**ACTIVITY**
Given the entries that follow, write out exactly the lines starting at the one containing "Where should I click to: Open" and ending at the one containing "Screen dimensions: 685x632", both ends included, and only those.

**MATERIAL SHOWN**
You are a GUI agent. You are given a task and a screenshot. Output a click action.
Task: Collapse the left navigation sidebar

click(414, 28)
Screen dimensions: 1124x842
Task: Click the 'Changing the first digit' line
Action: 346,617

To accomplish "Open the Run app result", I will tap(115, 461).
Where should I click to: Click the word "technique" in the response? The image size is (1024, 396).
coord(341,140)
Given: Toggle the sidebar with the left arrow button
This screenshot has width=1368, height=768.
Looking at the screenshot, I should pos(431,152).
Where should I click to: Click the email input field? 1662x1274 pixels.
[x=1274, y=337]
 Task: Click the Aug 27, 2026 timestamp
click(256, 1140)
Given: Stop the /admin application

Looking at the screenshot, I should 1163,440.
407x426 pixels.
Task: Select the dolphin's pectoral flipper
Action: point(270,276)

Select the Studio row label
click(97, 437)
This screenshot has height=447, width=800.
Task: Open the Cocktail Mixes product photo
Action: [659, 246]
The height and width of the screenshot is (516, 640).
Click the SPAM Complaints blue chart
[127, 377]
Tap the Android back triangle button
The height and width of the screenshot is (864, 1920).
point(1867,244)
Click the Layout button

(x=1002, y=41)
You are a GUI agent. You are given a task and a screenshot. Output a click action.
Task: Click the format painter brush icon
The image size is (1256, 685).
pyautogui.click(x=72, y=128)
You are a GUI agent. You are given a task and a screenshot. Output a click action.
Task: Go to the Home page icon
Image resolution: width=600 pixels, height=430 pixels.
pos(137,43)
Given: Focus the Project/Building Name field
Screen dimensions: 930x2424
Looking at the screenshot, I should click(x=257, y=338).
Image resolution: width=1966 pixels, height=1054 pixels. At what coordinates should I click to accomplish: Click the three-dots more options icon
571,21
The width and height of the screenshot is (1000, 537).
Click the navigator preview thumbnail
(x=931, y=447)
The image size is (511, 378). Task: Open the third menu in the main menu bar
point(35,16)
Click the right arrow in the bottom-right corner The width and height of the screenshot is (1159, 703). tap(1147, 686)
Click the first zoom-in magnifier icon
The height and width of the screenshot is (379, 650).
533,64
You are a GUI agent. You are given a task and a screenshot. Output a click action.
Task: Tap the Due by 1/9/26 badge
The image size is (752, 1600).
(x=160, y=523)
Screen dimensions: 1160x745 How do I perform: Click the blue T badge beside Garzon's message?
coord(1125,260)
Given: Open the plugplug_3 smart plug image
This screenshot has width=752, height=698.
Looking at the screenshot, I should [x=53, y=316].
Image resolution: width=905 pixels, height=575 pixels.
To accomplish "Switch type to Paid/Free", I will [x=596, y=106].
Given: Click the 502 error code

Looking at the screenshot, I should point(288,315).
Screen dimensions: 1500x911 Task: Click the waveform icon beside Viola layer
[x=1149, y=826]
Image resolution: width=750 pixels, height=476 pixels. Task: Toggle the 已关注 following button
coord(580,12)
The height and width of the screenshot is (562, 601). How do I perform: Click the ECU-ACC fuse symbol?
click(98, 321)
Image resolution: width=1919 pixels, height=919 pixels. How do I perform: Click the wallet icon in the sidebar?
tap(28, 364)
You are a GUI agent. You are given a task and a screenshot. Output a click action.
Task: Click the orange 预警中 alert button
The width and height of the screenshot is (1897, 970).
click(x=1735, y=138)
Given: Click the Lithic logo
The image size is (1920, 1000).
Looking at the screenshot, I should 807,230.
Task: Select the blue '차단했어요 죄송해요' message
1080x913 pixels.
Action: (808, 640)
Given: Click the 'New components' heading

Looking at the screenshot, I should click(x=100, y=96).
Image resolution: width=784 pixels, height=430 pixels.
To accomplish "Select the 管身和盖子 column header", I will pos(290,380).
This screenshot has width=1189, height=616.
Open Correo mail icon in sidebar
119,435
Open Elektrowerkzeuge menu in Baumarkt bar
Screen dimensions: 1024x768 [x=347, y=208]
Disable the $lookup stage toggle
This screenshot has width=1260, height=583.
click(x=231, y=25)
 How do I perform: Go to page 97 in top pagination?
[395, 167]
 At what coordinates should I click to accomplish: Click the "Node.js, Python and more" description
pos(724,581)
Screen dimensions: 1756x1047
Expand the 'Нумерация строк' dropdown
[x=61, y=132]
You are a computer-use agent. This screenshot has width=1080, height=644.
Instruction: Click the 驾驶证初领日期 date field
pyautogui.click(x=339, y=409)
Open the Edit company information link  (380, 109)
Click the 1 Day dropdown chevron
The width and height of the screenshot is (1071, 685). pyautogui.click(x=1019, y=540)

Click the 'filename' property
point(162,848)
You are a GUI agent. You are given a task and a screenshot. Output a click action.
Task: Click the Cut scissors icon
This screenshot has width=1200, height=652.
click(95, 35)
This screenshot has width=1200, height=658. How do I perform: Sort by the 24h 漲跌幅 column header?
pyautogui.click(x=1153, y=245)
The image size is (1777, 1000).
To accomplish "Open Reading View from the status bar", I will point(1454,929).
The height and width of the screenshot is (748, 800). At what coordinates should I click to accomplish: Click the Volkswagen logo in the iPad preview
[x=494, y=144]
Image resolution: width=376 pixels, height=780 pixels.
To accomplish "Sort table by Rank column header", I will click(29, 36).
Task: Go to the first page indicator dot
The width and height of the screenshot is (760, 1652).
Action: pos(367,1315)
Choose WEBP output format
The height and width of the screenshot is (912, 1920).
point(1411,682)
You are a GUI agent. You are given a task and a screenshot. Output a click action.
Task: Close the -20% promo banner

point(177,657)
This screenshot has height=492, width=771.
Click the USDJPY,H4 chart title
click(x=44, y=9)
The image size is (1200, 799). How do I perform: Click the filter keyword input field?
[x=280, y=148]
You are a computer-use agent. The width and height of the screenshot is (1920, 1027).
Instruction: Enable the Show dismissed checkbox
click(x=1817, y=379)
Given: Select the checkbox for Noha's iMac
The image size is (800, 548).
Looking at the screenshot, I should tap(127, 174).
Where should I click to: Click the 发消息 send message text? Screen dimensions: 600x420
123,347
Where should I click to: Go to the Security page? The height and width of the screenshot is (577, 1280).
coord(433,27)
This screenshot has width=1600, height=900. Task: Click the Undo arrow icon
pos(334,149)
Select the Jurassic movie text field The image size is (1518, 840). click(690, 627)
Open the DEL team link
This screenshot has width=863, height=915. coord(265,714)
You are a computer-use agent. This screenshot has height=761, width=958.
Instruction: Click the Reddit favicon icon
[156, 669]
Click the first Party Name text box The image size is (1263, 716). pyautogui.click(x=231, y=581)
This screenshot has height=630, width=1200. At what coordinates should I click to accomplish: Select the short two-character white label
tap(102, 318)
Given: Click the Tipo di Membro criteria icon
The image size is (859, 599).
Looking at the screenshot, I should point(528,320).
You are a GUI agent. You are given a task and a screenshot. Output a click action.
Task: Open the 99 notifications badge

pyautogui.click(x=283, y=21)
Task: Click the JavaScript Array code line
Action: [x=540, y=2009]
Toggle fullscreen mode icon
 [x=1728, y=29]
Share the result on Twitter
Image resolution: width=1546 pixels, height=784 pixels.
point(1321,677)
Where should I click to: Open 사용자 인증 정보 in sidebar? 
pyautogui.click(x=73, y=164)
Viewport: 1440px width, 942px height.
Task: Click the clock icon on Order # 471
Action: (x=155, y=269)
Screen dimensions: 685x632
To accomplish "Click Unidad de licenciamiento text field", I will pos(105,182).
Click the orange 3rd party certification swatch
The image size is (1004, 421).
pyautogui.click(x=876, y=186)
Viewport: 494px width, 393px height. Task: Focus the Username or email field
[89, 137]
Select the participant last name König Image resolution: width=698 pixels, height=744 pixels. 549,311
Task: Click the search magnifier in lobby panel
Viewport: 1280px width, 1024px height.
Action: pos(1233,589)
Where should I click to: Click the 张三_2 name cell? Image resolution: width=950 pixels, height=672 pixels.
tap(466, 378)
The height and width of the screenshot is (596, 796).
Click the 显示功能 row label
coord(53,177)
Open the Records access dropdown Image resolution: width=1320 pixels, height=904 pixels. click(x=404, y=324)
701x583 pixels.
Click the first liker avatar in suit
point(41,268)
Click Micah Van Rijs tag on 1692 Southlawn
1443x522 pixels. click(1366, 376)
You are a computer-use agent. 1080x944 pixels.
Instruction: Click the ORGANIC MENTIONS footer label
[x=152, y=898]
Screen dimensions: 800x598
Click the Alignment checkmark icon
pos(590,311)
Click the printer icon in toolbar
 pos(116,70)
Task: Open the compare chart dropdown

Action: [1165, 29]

**REPLY TO THE TASK**
Where should I click to: Open 사용자 인증 정보 in sidebar? 
pyautogui.click(x=73, y=164)
Viewport: 1440px width, 942px height.
Task: Click the clock icon on Order # 471
Action: (x=155, y=269)
Screen dimensions: 685x632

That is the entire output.